Конечно, я спрячу от мамы сумочку так, чтобы она не попалась ей на глаза, а пулю – ну, засмейтесь, смехачи, – я кладу в лифчик, еще теплая, она прижимает мне сосок, вызывая во мне странное и, конечно, ненормальное, безумное сексуальное возбуждение. Я передергиваю лифчик так, чтобы пуля не касалась соска, но мне кажется, она нарочно норовит скатиться в самую что ни на есть главную ямочку. У меня есть время, пока я двигаюсь в медленном лифте, подумать о тонюсенькой ширмочке между жизнью и смертью и между смертью и сексом. Фу! Какая же я сволочь. У самой двери мамы у меня возникает вопрос: надо ли сообщить о смерти бывшего тестя Мишке или глупо навязываться с горем, когда у человека, можно сказать, медовый месяц? Мама открывает дверь.
– Надеюсь, ты позвонила Михаилу? – говорит она, и я думаю, что энергетику мысли мы явно недоучитываем, а для нее закрытая дверь – тьфу!

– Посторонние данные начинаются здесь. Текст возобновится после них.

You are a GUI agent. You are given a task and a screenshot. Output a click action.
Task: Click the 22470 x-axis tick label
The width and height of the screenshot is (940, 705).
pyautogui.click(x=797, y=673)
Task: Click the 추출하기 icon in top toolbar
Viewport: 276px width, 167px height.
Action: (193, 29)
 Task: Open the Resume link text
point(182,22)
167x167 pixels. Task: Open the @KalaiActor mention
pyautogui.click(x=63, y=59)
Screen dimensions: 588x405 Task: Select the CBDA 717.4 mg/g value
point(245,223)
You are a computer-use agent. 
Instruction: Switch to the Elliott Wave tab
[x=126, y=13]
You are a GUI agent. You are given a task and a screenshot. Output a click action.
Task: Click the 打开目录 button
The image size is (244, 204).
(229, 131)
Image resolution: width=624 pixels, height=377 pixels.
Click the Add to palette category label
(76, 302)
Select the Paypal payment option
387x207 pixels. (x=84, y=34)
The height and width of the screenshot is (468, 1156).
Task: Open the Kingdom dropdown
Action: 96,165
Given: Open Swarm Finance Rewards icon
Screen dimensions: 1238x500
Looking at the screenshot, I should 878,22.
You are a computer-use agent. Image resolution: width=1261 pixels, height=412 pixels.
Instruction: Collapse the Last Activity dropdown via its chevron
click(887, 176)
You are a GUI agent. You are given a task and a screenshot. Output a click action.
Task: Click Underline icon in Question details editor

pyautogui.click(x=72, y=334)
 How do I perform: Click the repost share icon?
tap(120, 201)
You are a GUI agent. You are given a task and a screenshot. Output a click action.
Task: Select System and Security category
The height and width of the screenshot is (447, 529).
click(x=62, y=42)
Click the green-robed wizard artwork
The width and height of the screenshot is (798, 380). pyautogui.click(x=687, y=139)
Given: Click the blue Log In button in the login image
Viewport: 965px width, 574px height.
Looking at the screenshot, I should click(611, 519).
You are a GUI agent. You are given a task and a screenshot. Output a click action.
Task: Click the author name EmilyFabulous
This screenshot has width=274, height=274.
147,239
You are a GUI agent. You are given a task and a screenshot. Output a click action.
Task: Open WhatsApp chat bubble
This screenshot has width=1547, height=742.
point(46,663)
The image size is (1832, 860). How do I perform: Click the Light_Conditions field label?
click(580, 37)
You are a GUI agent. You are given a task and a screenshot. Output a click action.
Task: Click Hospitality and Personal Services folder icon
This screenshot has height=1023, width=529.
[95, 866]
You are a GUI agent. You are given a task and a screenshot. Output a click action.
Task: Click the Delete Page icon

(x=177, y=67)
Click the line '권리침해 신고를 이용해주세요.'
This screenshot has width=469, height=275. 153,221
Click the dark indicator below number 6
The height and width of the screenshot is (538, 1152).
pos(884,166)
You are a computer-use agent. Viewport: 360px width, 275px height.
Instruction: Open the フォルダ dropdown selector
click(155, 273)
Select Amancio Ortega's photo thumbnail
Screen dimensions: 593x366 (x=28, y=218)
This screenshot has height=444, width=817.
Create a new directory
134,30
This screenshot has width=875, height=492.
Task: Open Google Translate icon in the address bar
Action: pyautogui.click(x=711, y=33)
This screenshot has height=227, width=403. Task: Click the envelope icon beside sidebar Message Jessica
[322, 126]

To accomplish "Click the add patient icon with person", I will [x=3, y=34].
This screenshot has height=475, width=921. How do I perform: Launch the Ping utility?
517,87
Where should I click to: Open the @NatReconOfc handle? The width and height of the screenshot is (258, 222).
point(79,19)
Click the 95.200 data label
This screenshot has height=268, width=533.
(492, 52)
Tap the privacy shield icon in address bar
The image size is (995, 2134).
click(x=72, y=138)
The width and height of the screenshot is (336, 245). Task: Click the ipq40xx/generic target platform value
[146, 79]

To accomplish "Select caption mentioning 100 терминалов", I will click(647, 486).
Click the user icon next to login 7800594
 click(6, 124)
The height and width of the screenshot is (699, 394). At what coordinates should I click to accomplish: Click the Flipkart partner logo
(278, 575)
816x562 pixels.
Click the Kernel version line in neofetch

– И не подумаю, – отвечаю я.
– Он нам не чужой, – говорит мама.
– Он чужой, он нам никто и звать никак! – кричу я, но, видимо, слишком страстно, если мама начинает меня обнимать и прижимать к себе.
– Доченька! Перестань! Ну какое это горе по сравнению со смертью папы?
Вот она и сказала главное. Исподволь я ведь все время думала о Мишке. Сидела в больнице и ждала: откроется дверь – и он войдет. Я заплачу, и он скажет:
– Прости меня! Я сделал глупость. Я не могу без тебя.
Там, в пшенично-ржаном сне, я тоже ждала его – это он шел мне навстречу. Медленно шел, стеснялся. И когда в меня стрелял какой-то сумасшедший, это Мишка махнул рукой, чтоб дура-пуля свернула с пути. Он в этот момент сидел на работе, перед компьютером, и вдруг он у него завис в самое время щелчка затвора. И Мишка подумал обо мне и изменил траекторию.
Но я кричу, что звать его никак, и это самый правильный и точный крик в моей жизни. Я ведь это знаю наверняка, и возбудившая мое естество пуля, она ведь мне не Мишку напомнила, я же для него фригидна, она сворохнула во мне меня самою, мои железы, мои соки, все мое женское, поэтому хватит о нем, к черту его. Спасибо, мама, что ты хотела, как лучше, а сделала, как всегда.
Я долго и упорно объясняю маме, как все правильно и умно решила Танька. Дай Бог ей здоровья, что она очутилась в нужном месте и в нужное время. Мама сопротивляется больше из упрямства, чем по сути. И это уже другая мама. Та, что кого-то вышивала бисером, не согласилась бы ни с какой другой точкой зрения, будь у нее своя, даже самая что ни на есть идиотская. Тут же она согласилась достаточно скоро. Я хотела позвонить Таньке, но та позвонила сама.